--- Information supplied ---

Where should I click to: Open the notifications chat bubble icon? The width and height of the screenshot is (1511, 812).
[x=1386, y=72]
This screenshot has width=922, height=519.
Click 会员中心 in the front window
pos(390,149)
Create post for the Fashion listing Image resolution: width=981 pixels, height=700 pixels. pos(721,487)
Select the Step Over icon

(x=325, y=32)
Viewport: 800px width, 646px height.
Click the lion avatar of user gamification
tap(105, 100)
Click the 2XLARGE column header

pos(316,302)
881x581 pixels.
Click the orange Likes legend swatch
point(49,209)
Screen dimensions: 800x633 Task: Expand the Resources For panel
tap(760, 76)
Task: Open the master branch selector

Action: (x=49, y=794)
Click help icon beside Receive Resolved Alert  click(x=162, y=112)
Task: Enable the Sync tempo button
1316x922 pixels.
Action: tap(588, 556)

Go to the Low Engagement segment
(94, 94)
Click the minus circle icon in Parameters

---

About this task:
Could you reproduce, exactly as written, the lines running from the one with "Task: Open the master branch selector" to the end of the entries above?

Answer space:
Task: Open the master branch selector

Action: (x=49, y=794)
Click help icon beside Receive Resolved Alert  click(x=162, y=112)
Task: Enable the Sync tempo button
1316x922 pixels.
Action: tap(588, 556)

Go to the Low Engagement segment
(94, 94)
Click the minus circle icon in Parameters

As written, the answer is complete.